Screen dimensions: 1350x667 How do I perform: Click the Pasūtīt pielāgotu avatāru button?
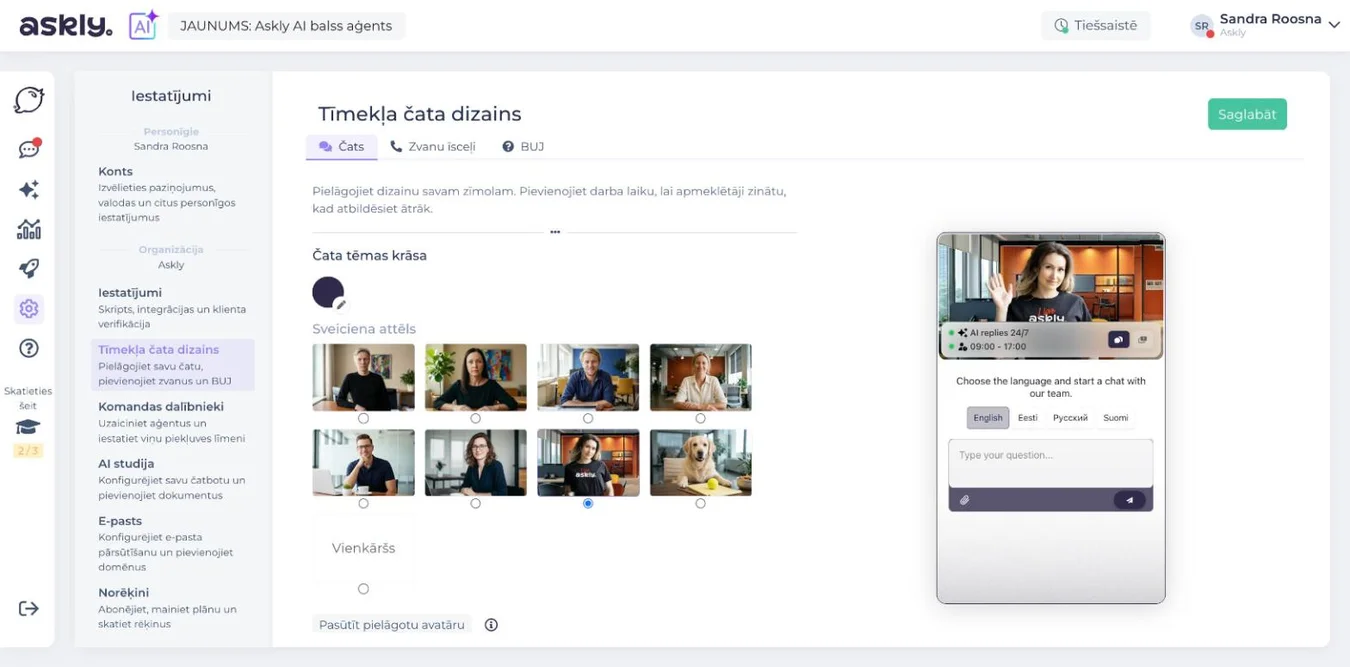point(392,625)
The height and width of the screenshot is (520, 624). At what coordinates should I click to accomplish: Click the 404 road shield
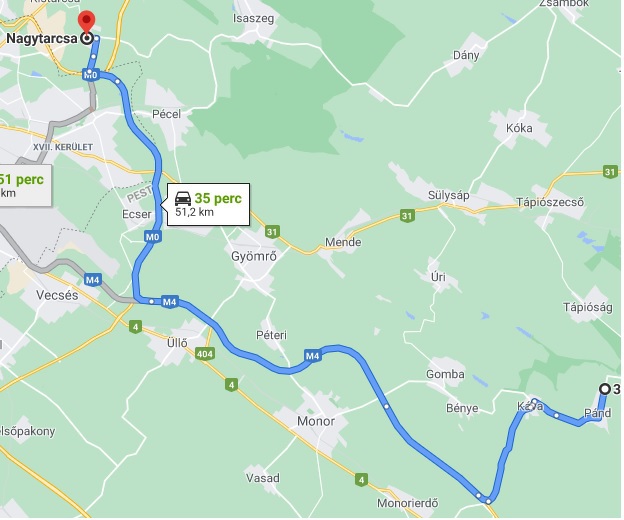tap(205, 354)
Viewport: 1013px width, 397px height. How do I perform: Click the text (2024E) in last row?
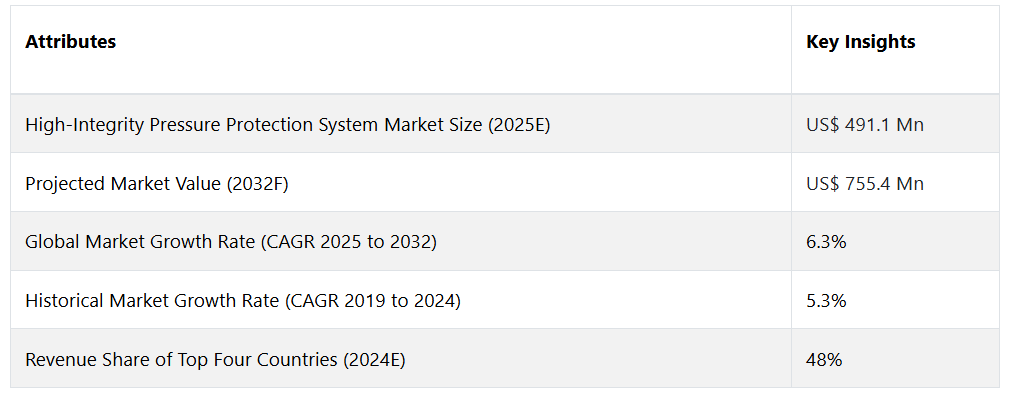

++++

**What you need to do:**
Write the data out again word for word; leave the pictures behind.

**Solution to this problem:**
Screen dimensions: 1350x667 How do I perform: Click the Pasūtīt pielāgotu avatāru button?
point(392,625)
The height and width of the screenshot is (520, 624). At what coordinates should I click to accomplish: Click the 404 road shield
tap(205, 354)
Viewport: 1013px width, 397px height. How do I perform: Click the text (2024E) in last row?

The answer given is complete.